Task: Please render the material as a JSON list of strings, one string per line and no blank lines, starting at the line containing "Given: Open Recommended for You tab" and ending after the line containing "Looking at the".

======== Task inputs

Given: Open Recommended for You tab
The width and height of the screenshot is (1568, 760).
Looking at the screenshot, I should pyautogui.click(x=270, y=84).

================
======== Task inputs

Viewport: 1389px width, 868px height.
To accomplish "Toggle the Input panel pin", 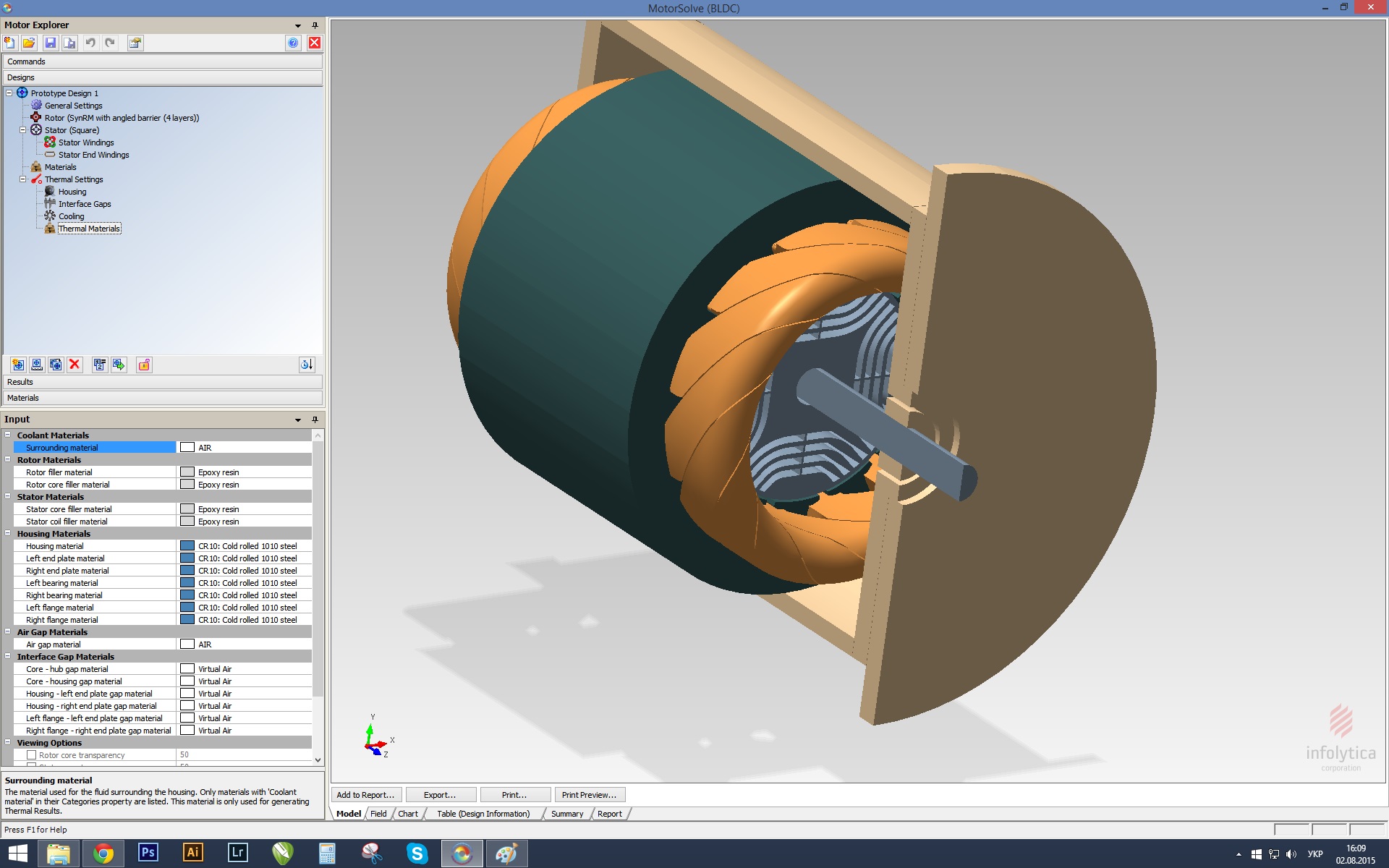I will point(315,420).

================

Exercise output:
[
  "Given: Open Recommended for You tab",
  "The width and height of the screenshot is (1568, 760).",
  "Looking at the screenshot, I should pyautogui.click(x=270, y=84)."
]